## Source information
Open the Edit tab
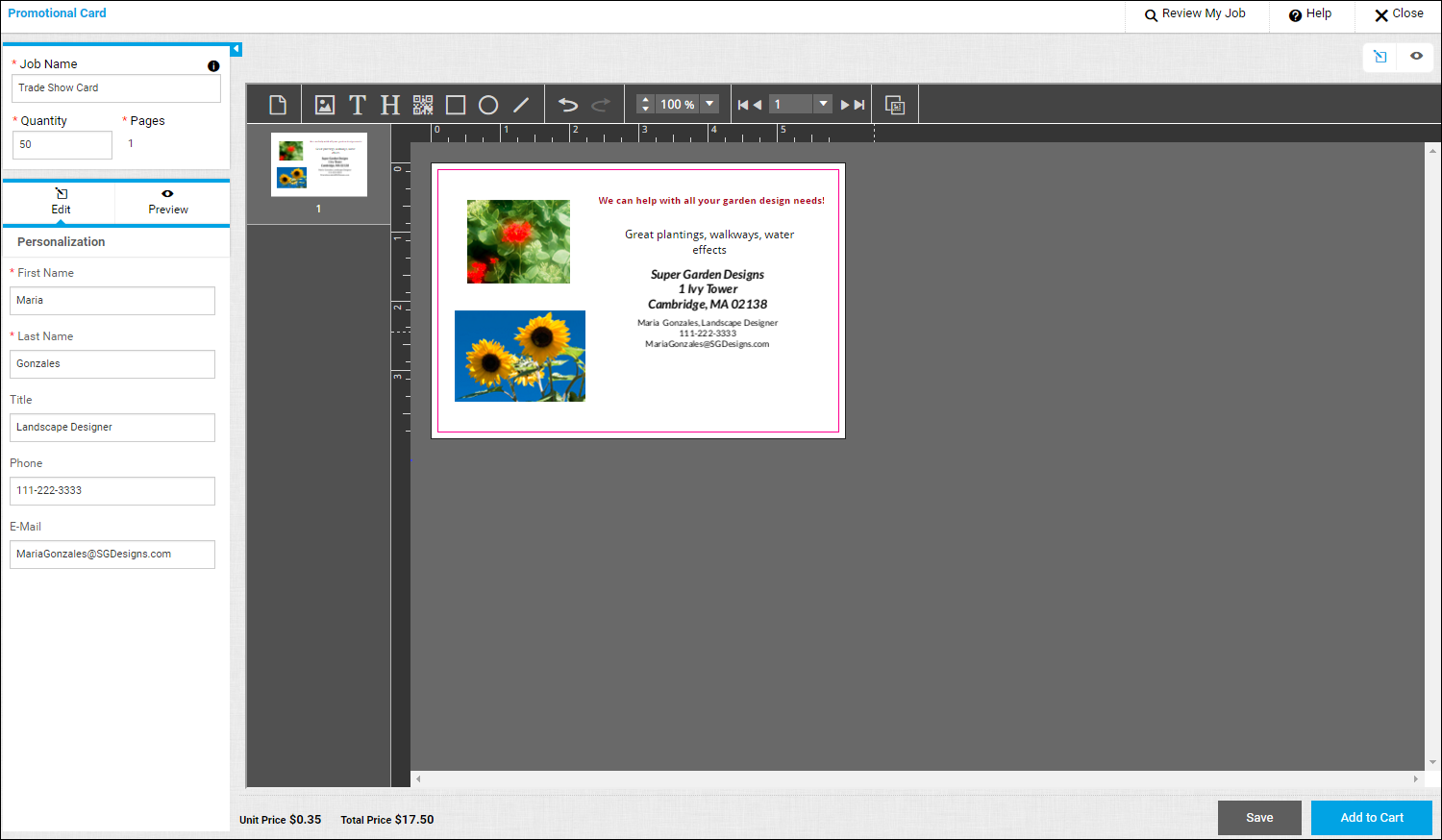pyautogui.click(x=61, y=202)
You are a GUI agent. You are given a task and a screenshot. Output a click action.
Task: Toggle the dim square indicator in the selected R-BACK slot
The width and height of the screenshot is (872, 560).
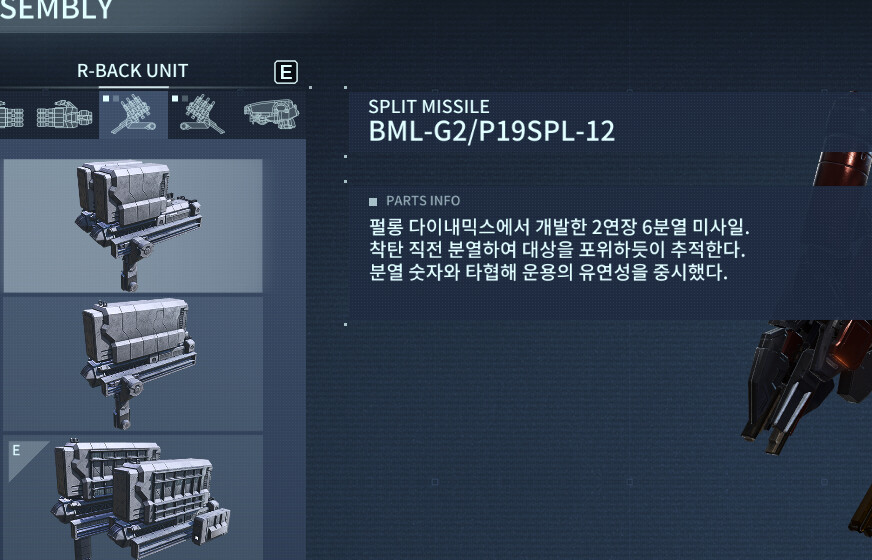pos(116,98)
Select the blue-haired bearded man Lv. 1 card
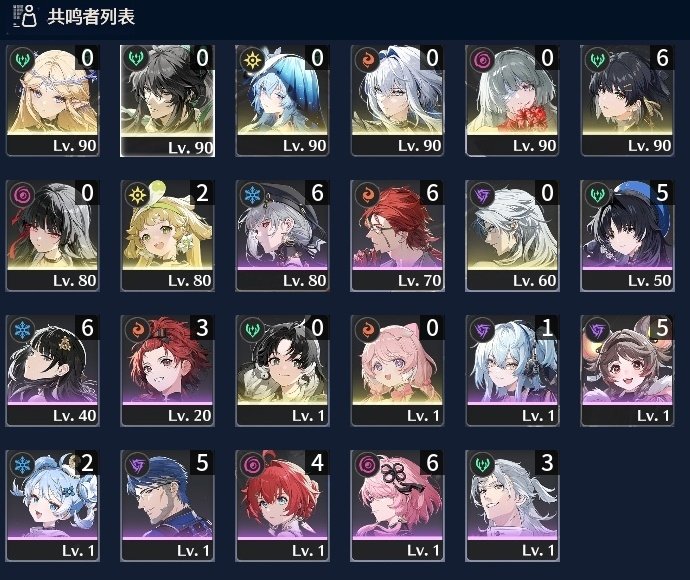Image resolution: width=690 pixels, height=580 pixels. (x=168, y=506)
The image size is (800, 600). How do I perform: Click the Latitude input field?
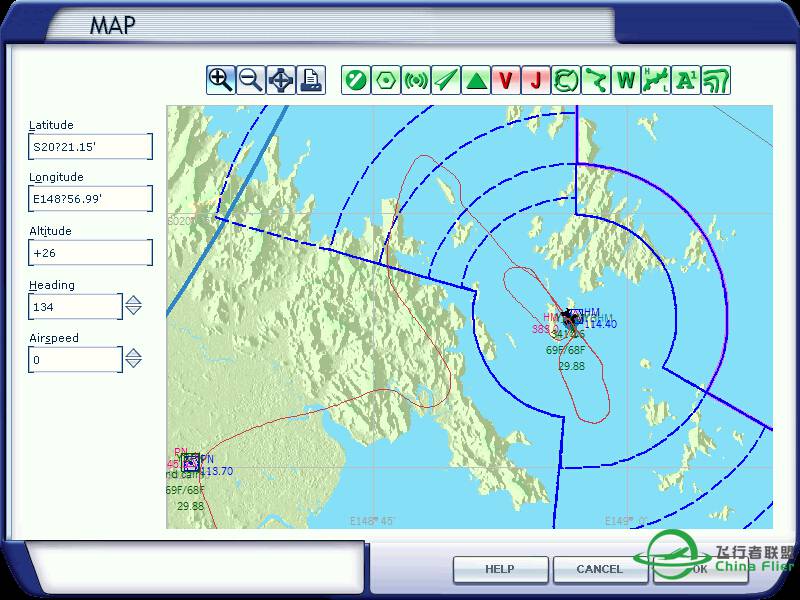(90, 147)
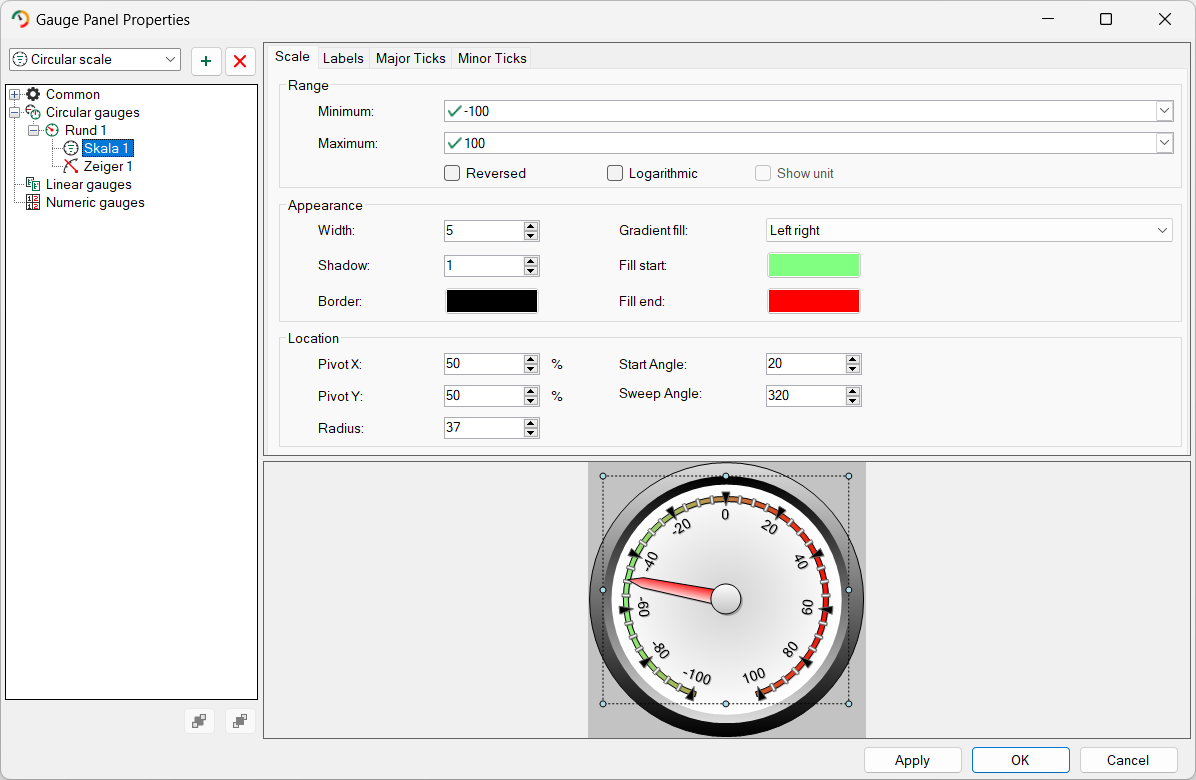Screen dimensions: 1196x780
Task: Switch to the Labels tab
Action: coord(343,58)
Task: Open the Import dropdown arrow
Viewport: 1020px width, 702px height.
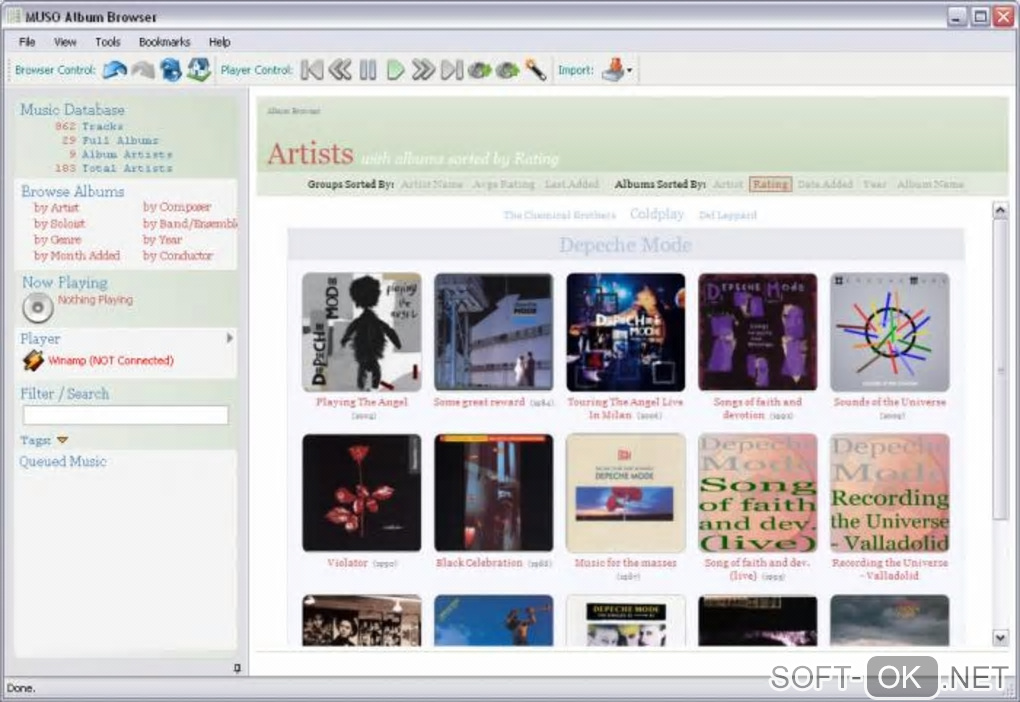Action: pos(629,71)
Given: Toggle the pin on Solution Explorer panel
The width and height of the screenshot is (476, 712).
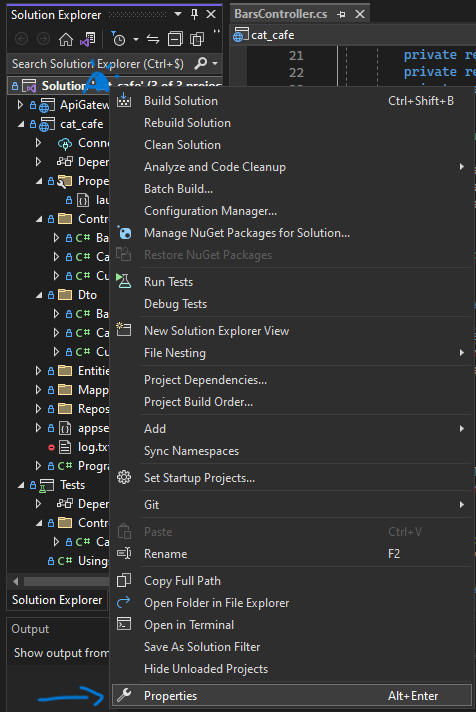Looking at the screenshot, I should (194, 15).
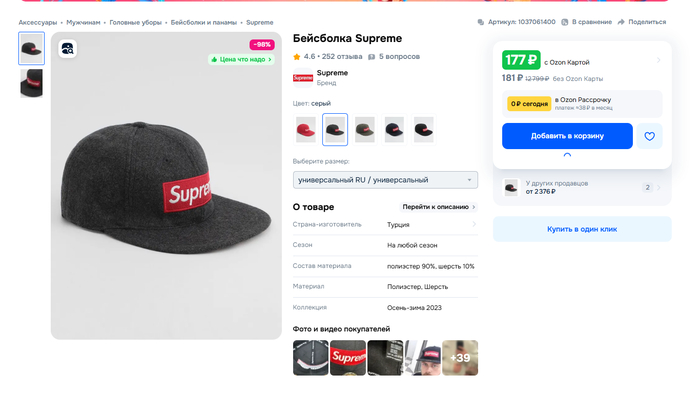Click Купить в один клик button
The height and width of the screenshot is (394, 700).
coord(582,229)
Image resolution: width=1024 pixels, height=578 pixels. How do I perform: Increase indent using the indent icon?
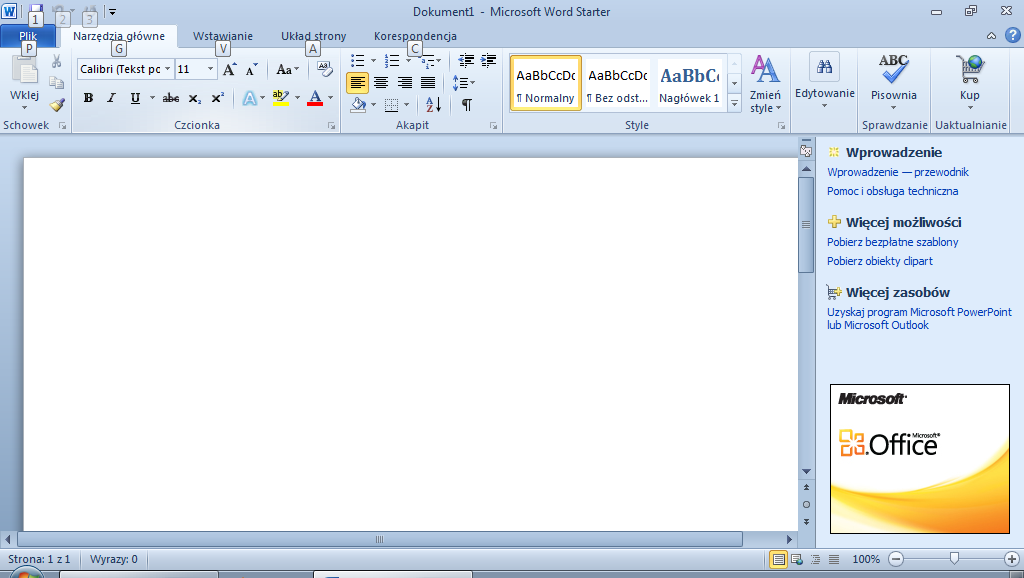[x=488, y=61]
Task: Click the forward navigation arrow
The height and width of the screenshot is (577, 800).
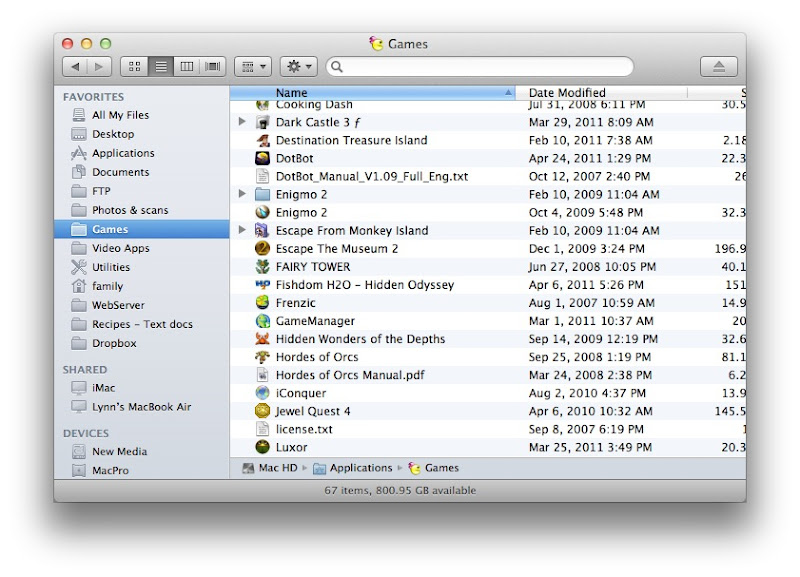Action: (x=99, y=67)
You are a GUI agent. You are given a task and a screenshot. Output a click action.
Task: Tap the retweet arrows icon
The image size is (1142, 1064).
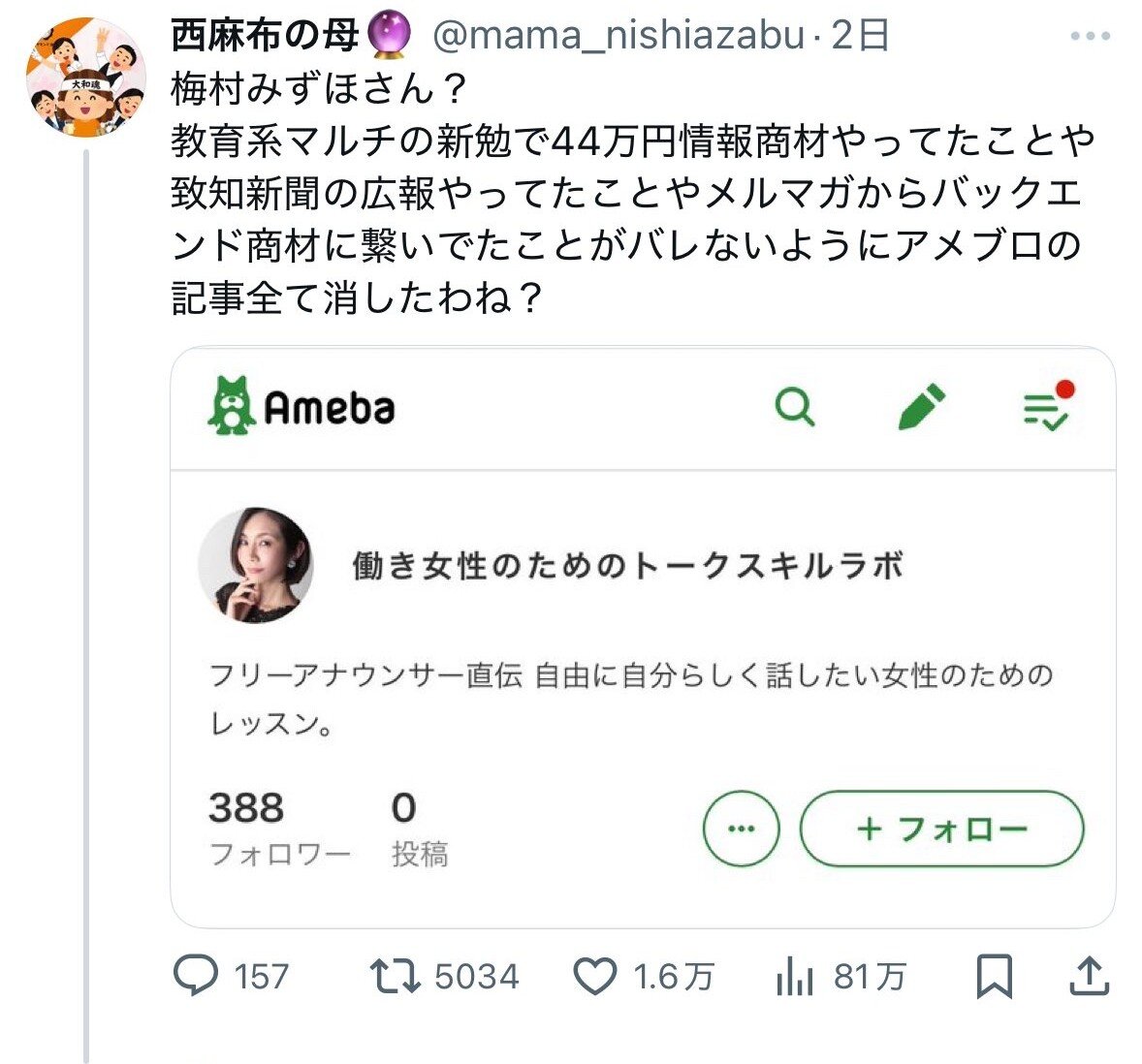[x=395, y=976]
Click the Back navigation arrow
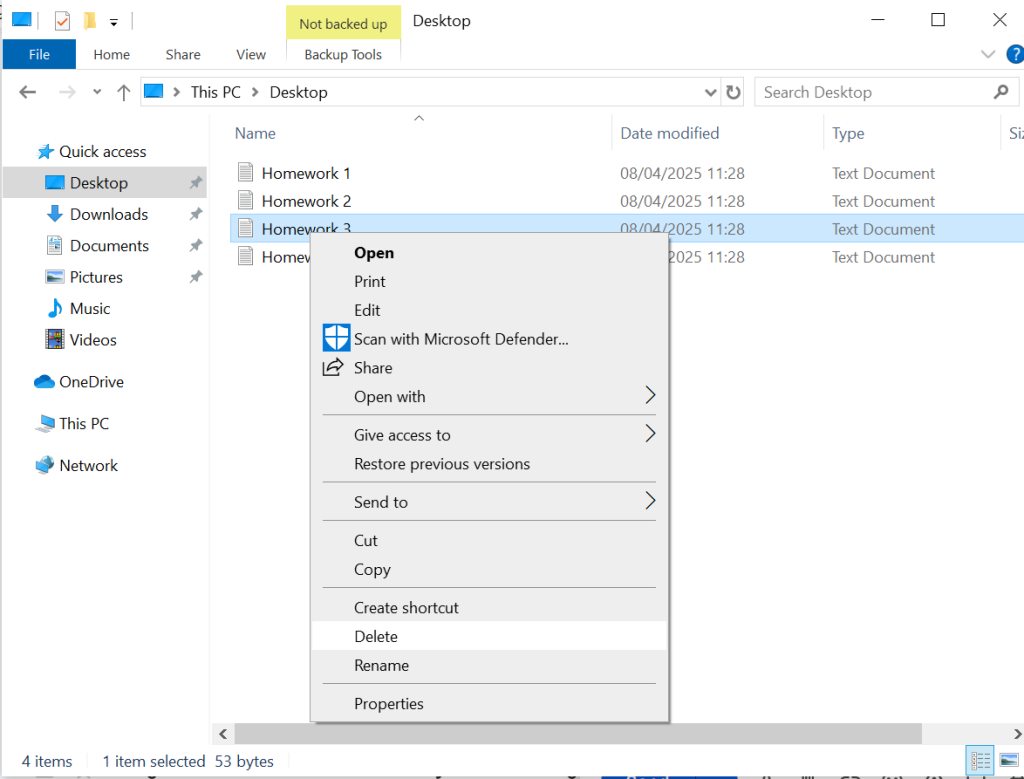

## What you will do
Without including the pictures, return each record above exactly as it stands.

## Exercise response
Open the Edit tab
pyautogui.click(x=61, y=202)
You are a GUI agent. You are given a task and a screenshot. Output a click action.
Task: Toggle the dim square indicator in the selected R-BACK slot
The width and height of the screenshot is (872, 560).
pos(116,98)
Select the blue-haired bearded man Lv. 1 card
Image resolution: width=690 pixels, height=580 pixels. (x=168, y=506)
The image size is (800, 600). How do I perform: Click the Latitude input field?
(90, 147)
Screen dimensions: 1196x780
Task: Switch to the Labels tab
Action: coord(343,58)
Task: Open the Import dropdown arrow
Viewport: 1020px width, 702px height.
Action: pos(629,71)
Given: Toggle the pin on Solution Explorer panel
The width and height of the screenshot is (476, 712).
Looking at the screenshot, I should (194, 15).
Click Купить в один клик button
The height and width of the screenshot is (394, 700).
coord(582,229)
Image resolution: width=1024 pixels, height=578 pixels. How do I perform: Increase indent using the indent icon?
[x=488, y=61]
Task: Click the forward navigation arrow
The height and width of the screenshot is (577, 800).
Action: (x=99, y=67)
You are a GUI agent. You are given a task and a screenshot. Output a click action.
Task: Tap the retweet arrows icon
The image size is (1142, 1064).
[x=395, y=976]
Click the Back navigation arrow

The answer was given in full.